JZL184 attenuated development of cisplatin-induced hyperalgesia in a CB1 receptor-dependent manner. Data are the mean±SEM of the average withdrawal frequency of the hind paws to a mechanical stimulus (3.9 mN, see text for details). A. The baseline (BL) measures of withdrawal frequency were made prior to drug treatment. Mechanical hyperalgesia developed in mice during treatment with cisplatin (1mg/kg of body weight, daily for 7 d, i.p., n=10). There was no change in the mechanical sensitivity of vehicle-treated mice during this period [n=6; vehicle was DMSO:Tween-80:saline,12:1:87 (v:v:v)]. Co-administration of JZL184 (10 μg, s.c., dorsal hind paw; n=14) with cisplatin attenuated the development of mechanical hyperalgesia *Different from vehicle at p<0.05, ^#different from cisplatin-treated mice at p<0.05 (Two-way ANOVA with Bonferroni test). B. The anti-hyperalgesic effect of JZL184 was mediated by CB1 receptors. AM281 (0.4mg/kg, i.p.) blocked the effect of JZL184, but AM630 (1mg/kg, i.p.) did not. *Significantly different from vehicle-treated group at p<0.02, Two-way ANOVA with Bonferroni t test, N=7-9 mice/group.

Figure 2

Local increases in 2-AG signaling attenuated the mechanical hyperalgesia produced by cisplatin.
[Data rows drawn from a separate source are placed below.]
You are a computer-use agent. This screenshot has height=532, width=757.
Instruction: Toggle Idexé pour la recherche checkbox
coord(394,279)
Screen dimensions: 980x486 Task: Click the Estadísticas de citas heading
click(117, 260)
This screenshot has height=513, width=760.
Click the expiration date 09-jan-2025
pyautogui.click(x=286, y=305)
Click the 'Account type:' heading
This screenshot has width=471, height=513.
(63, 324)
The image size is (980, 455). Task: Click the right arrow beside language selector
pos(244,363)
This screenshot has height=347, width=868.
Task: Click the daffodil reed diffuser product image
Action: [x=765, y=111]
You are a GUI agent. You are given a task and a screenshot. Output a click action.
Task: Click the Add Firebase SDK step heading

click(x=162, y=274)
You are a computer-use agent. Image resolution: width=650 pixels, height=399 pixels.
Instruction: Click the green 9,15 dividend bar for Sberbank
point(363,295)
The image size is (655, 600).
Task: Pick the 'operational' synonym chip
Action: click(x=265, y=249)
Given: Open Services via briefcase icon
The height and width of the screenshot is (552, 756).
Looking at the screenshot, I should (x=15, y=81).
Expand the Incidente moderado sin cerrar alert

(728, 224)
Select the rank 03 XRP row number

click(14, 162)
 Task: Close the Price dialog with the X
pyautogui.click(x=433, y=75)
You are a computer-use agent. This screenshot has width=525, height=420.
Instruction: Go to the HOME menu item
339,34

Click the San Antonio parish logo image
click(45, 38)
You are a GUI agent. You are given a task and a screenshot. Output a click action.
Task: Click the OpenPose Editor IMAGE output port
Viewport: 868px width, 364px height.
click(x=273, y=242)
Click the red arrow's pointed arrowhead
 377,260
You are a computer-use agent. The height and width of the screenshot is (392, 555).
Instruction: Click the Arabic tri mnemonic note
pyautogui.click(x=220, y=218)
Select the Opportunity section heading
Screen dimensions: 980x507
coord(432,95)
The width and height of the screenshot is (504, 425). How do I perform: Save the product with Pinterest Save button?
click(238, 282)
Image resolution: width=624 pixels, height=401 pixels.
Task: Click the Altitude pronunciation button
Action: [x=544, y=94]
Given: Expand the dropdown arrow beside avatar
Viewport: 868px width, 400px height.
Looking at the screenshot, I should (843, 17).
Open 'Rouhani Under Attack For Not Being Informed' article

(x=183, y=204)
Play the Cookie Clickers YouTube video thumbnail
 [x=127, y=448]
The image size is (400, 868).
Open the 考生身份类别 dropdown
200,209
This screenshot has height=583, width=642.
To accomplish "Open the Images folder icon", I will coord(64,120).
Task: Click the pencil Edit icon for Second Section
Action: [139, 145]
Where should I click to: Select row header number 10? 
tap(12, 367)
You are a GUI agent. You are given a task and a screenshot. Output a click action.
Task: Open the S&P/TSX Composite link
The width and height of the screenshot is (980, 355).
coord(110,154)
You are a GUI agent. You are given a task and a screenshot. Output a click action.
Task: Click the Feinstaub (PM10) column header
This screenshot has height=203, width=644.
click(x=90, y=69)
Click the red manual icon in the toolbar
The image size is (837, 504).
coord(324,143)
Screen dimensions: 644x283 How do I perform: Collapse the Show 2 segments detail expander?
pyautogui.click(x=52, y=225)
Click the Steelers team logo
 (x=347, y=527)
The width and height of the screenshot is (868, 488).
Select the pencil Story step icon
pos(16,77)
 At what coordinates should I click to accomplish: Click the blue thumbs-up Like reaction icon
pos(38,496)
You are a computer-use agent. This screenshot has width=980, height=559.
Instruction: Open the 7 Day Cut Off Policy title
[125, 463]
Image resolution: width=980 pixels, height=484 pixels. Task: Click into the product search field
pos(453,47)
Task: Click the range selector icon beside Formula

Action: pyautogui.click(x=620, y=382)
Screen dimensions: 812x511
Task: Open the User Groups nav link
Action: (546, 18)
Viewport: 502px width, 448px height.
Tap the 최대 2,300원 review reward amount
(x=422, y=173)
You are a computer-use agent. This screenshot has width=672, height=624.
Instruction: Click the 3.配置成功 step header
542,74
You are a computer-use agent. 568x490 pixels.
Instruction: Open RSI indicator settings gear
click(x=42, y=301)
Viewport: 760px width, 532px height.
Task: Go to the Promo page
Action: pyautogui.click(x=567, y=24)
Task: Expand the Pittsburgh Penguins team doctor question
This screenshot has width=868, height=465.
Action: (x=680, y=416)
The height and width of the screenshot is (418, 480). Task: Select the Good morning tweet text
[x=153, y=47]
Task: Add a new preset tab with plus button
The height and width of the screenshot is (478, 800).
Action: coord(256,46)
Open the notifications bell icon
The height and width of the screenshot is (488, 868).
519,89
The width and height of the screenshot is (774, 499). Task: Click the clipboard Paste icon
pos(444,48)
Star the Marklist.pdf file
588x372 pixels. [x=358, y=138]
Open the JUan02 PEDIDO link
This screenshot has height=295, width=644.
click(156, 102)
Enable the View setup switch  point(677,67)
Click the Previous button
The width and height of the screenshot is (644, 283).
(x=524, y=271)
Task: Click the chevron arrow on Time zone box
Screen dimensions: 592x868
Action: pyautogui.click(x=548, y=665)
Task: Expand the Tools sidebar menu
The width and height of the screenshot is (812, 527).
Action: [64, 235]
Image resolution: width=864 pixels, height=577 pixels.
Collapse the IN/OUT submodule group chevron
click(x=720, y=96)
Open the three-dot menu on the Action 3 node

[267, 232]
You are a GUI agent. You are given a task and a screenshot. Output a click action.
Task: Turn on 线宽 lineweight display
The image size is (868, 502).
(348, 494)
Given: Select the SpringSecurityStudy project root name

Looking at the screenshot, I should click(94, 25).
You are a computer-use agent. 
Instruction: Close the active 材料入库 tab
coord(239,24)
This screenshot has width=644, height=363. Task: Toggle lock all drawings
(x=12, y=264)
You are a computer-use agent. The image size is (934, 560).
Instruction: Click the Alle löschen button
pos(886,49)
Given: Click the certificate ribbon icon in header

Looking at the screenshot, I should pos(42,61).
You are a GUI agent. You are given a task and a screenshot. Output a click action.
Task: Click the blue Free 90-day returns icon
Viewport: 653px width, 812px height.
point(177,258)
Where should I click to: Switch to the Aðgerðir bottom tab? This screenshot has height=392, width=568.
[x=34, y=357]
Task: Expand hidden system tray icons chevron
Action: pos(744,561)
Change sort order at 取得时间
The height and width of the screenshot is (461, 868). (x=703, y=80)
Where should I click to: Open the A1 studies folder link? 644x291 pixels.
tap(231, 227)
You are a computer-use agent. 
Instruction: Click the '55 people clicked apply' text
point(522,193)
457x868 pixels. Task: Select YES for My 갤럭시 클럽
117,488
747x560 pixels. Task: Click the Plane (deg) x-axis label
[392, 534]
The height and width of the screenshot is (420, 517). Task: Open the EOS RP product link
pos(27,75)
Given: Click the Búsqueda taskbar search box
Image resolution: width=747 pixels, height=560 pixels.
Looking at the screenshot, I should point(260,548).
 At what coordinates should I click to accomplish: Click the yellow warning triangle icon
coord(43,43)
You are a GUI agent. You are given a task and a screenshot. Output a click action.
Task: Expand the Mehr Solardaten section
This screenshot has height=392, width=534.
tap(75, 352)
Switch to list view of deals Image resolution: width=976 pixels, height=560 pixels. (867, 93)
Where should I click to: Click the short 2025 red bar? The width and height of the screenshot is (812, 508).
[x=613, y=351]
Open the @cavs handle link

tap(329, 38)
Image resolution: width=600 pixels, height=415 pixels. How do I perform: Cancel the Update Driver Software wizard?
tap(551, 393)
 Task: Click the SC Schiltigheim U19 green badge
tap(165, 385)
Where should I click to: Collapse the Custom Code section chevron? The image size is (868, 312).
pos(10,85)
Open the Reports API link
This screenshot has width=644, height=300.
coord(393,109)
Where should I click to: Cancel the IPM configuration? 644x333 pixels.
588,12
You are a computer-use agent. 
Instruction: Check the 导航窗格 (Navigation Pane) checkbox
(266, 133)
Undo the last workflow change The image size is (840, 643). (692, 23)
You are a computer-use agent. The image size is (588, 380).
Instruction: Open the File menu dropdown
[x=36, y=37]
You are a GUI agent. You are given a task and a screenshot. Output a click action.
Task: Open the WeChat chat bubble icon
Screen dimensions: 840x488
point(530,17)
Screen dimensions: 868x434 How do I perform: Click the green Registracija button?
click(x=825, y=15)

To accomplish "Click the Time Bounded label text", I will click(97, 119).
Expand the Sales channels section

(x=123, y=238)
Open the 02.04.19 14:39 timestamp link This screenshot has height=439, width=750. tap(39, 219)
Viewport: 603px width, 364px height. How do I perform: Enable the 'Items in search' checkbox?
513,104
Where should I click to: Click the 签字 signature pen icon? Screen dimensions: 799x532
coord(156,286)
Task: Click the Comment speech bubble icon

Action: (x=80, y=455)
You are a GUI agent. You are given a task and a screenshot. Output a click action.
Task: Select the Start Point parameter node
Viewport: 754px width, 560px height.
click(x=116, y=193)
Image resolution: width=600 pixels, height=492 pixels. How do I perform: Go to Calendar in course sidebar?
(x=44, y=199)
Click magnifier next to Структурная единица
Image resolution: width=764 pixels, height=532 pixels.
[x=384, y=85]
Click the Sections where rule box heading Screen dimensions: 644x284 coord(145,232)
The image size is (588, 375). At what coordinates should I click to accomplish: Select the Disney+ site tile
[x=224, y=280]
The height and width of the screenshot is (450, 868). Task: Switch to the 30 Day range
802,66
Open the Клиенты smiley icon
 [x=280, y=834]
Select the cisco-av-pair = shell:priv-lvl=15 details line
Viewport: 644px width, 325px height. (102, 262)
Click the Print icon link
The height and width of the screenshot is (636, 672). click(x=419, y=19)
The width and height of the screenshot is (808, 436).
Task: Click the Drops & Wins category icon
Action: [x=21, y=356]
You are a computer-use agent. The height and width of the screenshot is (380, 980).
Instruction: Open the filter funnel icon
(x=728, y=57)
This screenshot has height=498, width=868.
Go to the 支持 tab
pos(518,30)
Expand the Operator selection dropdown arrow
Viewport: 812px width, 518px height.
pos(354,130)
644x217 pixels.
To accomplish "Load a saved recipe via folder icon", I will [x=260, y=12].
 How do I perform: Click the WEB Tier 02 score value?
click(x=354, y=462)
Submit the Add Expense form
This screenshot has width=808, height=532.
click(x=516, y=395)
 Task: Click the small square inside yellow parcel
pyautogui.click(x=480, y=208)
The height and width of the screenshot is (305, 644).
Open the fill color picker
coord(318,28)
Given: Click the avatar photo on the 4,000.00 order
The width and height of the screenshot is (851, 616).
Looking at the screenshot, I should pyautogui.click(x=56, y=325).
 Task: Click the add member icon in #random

Data are the mean±SEM of the average withdrawal frequency of the hind paws to a mechanical stimulus (3.9 mN, see text for details). A single injection of JZL184 (10 μg, i.pl., A) or 2-AG (18 μg, i.pl., B) into the hind paw transiently attenuated the cisplatin-evoked hyperalgesia ipsilateral, but not contralateral (CL) to drug injection. The anti-hyperalgesic effect of each drug was blocked by the CB1 receptor antagonist, AM281 (10 μg, i.pl.) but not the CB2 receptor antagonist AM630 (4 μg, i.pl.). *Significantly different from BL at p<0.05, Two-way ANOVA with Bonferroni t test, N=6-7 mice/group, ^#Significantly different from JZL184 or 2-AG-treated groups at p<0.05, Two-way ANOVA with Bonferroni test, N=6-7 mice/group.

Figure 3

Effect of enzyme inhibitors in naive mice. Data are the mean±SEM of the withdrawal frequency of the hind paw ipsilateral to the injection to a mechanical stimulus (3.9 mN). A. The dose of JZL184 (10 μg, i.pl,) that suppressed hyperalgesia in cisplatin-treated mice at 1 h following administration had no effect on mechanical sensitivity in naive mice (p=0.54, two-way ANOVA, n=5 mice/group). The vehicle was DMSO:Tween-80:saline, 12:1:87 (v:v:v). B. In contrast, the FAAH inhibitor URB597 (9 μg, ipl.) decreased mechanical sensitivity in naive mice at 1 h following injection. *Different from vehicle (18% ethanol in saline) at p<0.001 (Two-way ANOVA, n=5 mice/group).

Figure 4

Activation of 2-AG signaling reduced [³H]AEA uptake by DRG cells. A. Co-incubation of [³H]AEA with 2-AG dose-dependently decreased uptake of [³H]AEA. V=vehicle (0.4% ethanol in HEPES buffer). B. Pretreatment with JZL184 (1 μM) decreased uptake of [³H]AEA in a time-dependent manner. The open circle represents the vehicle control for the 60 min pretreatment. V=vehicle (0.0025% DMSO in HEPES buffer). Data represent the mean±SEM of values generated in 3 independent experiments. *Different from control within each experiment at p<0.05; **different at p<0.001 (One-way ANOVA with Bonferroni t test).